Saved data entries:
- - -

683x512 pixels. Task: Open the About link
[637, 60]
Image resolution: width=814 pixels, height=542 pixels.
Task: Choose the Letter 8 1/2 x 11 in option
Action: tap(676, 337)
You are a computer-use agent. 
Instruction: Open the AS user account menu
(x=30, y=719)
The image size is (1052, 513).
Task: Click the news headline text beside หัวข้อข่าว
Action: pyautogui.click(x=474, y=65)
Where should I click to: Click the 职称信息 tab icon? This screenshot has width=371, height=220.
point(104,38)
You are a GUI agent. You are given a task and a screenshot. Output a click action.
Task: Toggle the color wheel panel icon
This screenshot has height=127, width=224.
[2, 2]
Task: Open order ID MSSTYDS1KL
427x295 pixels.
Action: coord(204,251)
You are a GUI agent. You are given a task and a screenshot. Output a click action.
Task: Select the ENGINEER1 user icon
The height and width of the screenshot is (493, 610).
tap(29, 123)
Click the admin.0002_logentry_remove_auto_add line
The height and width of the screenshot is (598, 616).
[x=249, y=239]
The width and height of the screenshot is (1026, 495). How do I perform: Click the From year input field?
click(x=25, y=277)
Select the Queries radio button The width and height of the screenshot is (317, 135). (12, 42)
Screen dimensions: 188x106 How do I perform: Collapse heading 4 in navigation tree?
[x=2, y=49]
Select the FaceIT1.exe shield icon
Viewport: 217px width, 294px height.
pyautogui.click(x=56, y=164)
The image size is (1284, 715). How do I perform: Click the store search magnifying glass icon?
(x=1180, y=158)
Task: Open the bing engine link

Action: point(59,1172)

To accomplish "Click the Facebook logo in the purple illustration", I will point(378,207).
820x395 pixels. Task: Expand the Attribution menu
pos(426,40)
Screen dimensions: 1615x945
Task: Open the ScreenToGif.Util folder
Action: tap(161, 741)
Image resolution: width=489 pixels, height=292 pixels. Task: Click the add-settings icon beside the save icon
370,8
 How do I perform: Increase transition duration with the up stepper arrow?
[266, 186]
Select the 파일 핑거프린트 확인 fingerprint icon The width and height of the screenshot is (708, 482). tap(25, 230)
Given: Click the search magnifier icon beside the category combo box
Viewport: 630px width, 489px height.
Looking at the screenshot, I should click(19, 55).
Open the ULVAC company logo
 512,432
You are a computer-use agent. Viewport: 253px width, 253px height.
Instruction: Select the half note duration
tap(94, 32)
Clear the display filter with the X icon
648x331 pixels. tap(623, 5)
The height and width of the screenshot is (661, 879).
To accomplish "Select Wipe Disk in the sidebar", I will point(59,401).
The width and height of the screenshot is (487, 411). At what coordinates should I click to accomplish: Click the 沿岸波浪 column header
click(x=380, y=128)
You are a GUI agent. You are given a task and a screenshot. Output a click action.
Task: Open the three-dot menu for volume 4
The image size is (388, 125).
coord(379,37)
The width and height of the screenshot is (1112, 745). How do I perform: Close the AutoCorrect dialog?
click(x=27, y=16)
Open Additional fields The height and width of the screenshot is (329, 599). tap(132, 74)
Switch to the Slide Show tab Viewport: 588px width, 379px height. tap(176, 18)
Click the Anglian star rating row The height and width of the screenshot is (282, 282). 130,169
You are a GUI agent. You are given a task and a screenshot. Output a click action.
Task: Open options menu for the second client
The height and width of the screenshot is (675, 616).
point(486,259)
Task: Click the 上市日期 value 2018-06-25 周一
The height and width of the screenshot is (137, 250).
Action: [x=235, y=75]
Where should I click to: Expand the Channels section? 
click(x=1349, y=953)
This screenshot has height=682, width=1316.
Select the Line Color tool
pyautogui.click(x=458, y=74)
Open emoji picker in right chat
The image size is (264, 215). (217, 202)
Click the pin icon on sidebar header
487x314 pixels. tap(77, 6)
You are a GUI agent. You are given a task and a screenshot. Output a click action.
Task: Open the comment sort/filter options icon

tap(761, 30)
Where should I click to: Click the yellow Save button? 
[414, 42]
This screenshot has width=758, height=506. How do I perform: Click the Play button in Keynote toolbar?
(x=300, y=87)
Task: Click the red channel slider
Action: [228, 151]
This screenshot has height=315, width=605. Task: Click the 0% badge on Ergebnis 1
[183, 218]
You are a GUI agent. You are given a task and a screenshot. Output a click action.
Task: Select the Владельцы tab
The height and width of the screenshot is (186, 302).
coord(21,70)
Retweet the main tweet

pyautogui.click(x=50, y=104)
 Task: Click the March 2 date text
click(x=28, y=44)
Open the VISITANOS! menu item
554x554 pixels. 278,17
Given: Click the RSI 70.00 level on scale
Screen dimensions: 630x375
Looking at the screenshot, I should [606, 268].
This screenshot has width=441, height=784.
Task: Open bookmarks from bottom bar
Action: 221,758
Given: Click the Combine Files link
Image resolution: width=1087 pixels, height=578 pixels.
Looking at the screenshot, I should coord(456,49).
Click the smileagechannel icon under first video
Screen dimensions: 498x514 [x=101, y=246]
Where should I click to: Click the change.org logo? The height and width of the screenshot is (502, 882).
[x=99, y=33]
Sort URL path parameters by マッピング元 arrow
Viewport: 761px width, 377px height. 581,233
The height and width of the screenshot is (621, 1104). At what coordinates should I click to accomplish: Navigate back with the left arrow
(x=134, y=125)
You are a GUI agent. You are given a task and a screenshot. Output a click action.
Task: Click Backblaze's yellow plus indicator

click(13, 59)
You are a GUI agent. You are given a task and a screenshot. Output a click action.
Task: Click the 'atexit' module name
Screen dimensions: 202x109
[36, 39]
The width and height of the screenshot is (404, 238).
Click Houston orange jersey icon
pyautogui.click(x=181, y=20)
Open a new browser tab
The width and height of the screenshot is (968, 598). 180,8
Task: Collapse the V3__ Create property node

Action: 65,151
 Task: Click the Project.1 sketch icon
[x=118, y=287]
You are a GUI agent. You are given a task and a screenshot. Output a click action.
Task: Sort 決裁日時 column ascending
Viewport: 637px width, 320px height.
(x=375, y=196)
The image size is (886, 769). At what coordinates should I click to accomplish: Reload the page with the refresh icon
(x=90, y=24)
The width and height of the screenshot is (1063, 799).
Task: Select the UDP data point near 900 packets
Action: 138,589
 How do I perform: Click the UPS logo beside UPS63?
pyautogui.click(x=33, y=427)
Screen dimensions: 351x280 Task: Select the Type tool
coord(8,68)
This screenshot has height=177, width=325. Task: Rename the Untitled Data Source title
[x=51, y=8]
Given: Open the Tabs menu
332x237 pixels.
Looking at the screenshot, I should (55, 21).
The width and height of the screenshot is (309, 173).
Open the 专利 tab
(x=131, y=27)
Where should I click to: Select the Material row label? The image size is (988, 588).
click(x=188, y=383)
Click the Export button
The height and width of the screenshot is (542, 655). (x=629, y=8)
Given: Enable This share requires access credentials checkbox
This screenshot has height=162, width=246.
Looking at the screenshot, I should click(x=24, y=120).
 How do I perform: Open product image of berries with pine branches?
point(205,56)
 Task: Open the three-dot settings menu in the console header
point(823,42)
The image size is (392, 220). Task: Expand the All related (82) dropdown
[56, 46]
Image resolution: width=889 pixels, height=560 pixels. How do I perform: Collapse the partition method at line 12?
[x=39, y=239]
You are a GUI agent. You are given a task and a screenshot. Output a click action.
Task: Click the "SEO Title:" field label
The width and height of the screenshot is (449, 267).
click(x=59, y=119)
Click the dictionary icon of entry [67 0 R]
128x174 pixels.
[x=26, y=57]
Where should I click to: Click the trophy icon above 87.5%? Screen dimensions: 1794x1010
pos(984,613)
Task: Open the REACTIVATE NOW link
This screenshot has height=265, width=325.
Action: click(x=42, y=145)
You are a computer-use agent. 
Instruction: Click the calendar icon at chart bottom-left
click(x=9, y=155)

- - -

Returned text must match every record word for word.

683x512 pixels. Task: Open the About link
[637, 60]
Image resolution: width=814 pixels, height=542 pixels.
Task: Choose the Letter 8 1/2 x 11 in option
Action: tap(676, 337)
You are a computer-use agent. 
Instruction: Open the AS user account menu
(x=30, y=719)
The image size is (1052, 513).
Task: Click the news headline text beside หัวข้อข่าว
Action: pyautogui.click(x=474, y=65)
Where should I click to: Click the 职称信息 tab icon? This screenshot has width=371, height=220.
point(104,38)
You are a GUI agent. You are given a task and a screenshot. Output a click action.
Task: Toggle the color wheel panel icon
This screenshot has height=127, width=224.
[2, 2]
Task: Open order ID MSSTYDS1KL
427x295 pixels.
Action: coord(204,251)
You are a GUI agent. You are given a task and a screenshot. Output a click action.
Task: Select the ENGINEER1 user icon
The height and width of the screenshot is (493, 610).
tap(29, 123)
Click the admin.0002_logentry_remove_auto_add line
The height and width of the screenshot is (598, 616).
[x=249, y=239]
The width and height of the screenshot is (1026, 495). How do I perform: Click the From year input field?
click(x=25, y=277)
Select the Queries radio button The width and height of the screenshot is (317, 135). (12, 42)
Screen dimensions: 188x106 How do I perform: Collapse heading 4 in navigation tree?
[x=2, y=49]
Select the FaceIT1.exe shield icon
Viewport: 217px width, 294px height.
pyautogui.click(x=56, y=164)
The image size is (1284, 715). How do I perform: Click the store search magnifying glass icon?
(x=1180, y=158)
Task: Open the bing engine link

Action: point(59,1172)

To accomplish "Click the Facebook logo in the purple illustration", I will point(378,207).
820x395 pixels. Task: Expand the Attribution menu
pos(426,40)
Screen dimensions: 1615x945
Task: Open the ScreenToGif.Util folder
Action: tap(161, 741)
Image resolution: width=489 pixels, height=292 pixels. Task: Click the add-settings icon beside the save icon
370,8
 How do I perform: Increase transition duration with the up stepper arrow?
[266, 186]
Select the 파일 핑거프린트 확인 fingerprint icon The width and height of the screenshot is (708, 482). tap(25, 230)
Given: Click the search magnifier icon beside the category combo box
Viewport: 630px width, 489px height.
Looking at the screenshot, I should click(19, 55).
Open the ULVAC company logo
 512,432
You are a computer-use agent. Viewport: 253px width, 253px height.
Instruction: Select the half note duration
tap(94, 32)
Clear the display filter with the X icon
648x331 pixels. tap(623, 5)
The height and width of the screenshot is (661, 879).
To accomplish "Select Wipe Disk in the sidebar", I will point(59,401).
The width and height of the screenshot is (487, 411). At what coordinates should I click to accomplish: Click the 沿岸波浪 column header
click(x=380, y=128)
You are a GUI agent. You are given a task and a screenshot. Output a click action.
Task: Open the three-dot menu for volume 4
The image size is (388, 125).
coord(379,37)
The width and height of the screenshot is (1112, 745). How do I perform: Close the AutoCorrect dialog?
click(x=27, y=16)
Open Additional fields The height and width of the screenshot is (329, 599). tap(132, 74)
Switch to the Slide Show tab Viewport: 588px width, 379px height. tap(176, 18)
Click the Anglian star rating row The height and width of the screenshot is (282, 282). 130,169
You are a GUI agent. You are given a task and a screenshot. Output a click action.
Task: Open options menu for the second client
The height and width of the screenshot is (675, 616).
point(486,259)
Task: Click the 上市日期 value 2018-06-25 周一
The height and width of the screenshot is (137, 250).
Action: [x=235, y=75]
Where should I click to: Expand the Channels section? 
click(x=1349, y=953)
This screenshot has height=682, width=1316.
Select the Line Color tool
pyautogui.click(x=458, y=74)
Open emoji picker in right chat
The image size is (264, 215). (217, 202)
Click the pin icon on sidebar header
487x314 pixels. tap(77, 6)
You are a GUI agent. You are given a task and a screenshot. Output a click action.
Task: Open the comment sort/filter options icon

tap(761, 30)
Where should I click to: Click the yellow Save button? 
[414, 42]
This screenshot has width=758, height=506. How do I perform: Click the Play button in Keynote toolbar?
(x=300, y=87)
Task: Click the red channel slider
Action: [228, 151]
This screenshot has height=315, width=605. Task: Click the 0% badge on Ergebnis 1
[183, 218]
You are a GUI agent. You are given a task and a screenshot. Output a click action.
Task: Select the Владельцы tab
The height and width of the screenshot is (186, 302).
coord(21,70)
Retweet the main tweet

pyautogui.click(x=50, y=104)
 Task: Click the March 2 date text
click(x=28, y=44)
Open the VISITANOS! menu item
554x554 pixels. 278,17
Given: Click the RSI 70.00 level on scale
Screen dimensions: 630x375
Looking at the screenshot, I should [606, 268].
This screenshot has width=441, height=784.
Task: Open bookmarks from bottom bar
Action: 221,758
Given: Click the Combine Files link
Image resolution: width=1087 pixels, height=578 pixels.
Looking at the screenshot, I should coord(456,49).
Click the smileagechannel icon under first video
Screen dimensions: 498x514 [x=101, y=246]
Where should I click to: Click the change.org logo? The height and width of the screenshot is (502, 882).
[x=99, y=33]
Sort URL path parameters by マッピング元 arrow
Viewport: 761px width, 377px height. 581,233
The height and width of the screenshot is (621, 1104). At what coordinates should I click to accomplish: Navigate back with the left arrow
(x=134, y=125)
You are a GUI agent. You are given a task and a screenshot. Output a click action.
Task: Click Backblaze's yellow plus indicator

click(13, 59)
You are a GUI agent. You are given a task and a screenshot. Output a click action.
Task: Click the 'atexit' module name
Screen dimensions: 202x109
[36, 39]
The width and height of the screenshot is (404, 238).
Click Houston orange jersey icon
pyautogui.click(x=181, y=20)
Open a new browser tab
The width and height of the screenshot is (968, 598). 180,8
Task: Collapse the V3__ Create property node

Action: 65,151
 Task: Click the Project.1 sketch icon
[x=118, y=287]
You are a GUI agent. You are given a task and a screenshot. Output a click action.
Task: Sort 決裁日時 column ascending
Viewport: 637px width, 320px height.
(x=375, y=196)
The image size is (886, 769). At what coordinates should I click to accomplish: Reload the page with the refresh icon
(x=90, y=24)
The width and height of the screenshot is (1063, 799).
Task: Select the UDP data point near 900 packets
Action: 138,589
 How do I perform: Click the UPS logo beside UPS63?
pyautogui.click(x=33, y=427)
Screen dimensions: 351x280 Task: Select the Type tool
coord(8,68)
This screenshot has height=177, width=325. Task: Rename the Untitled Data Source title
[x=51, y=8]
Given: Open the Tabs menu
332x237 pixels.
Looking at the screenshot, I should (55, 21).
The width and height of the screenshot is (309, 173).
Open the 专利 tab
(x=131, y=27)
Where should I click to: Select the Material row label? The image size is (988, 588).
click(x=188, y=383)
Click the Export button
The height and width of the screenshot is (542, 655). (x=629, y=8)
Given: Enable This share requires access credentials checkbox
This screenshot has height=162, width=246.
Looking at the screenshot, I should click(x=24, y=120).
 How do I perform: Open product image of berries with pine branches?
point(205,56)
 Task: Open the three-dot settings menu in the console header
point(823,42)
The image size is (392, 220). Task: Expand the All related (82) dropdown
[56, 46]
Image resolution: width=889 pixels, height=560 pixels. How do I perform: Collapse the partition method at line 12?
[x=39, y=239]
You are a GUI agent. You are given a task and a screenshot. Output a click action.
Task: Click the "SEO Title:" field label
The width and height of the screenshot is (449, 267).
click(x=59, y=119)
Click the dictionary icon of entry [67 0 R]
128x174 pixels.
[x=26, y=57]
Where should I click to: Click the trophy icon above 87.5%? Screen dimensions: 1794x1010
pos(984,613)
Task: Open the REACTIVATE NOW link
This screenshot has height=265, width=325.
Action: click(x=42, y=145)
You are a computer-use agent. 
Instruction: Click the calendar icon at chart bottom-left
click(x=9, y=155)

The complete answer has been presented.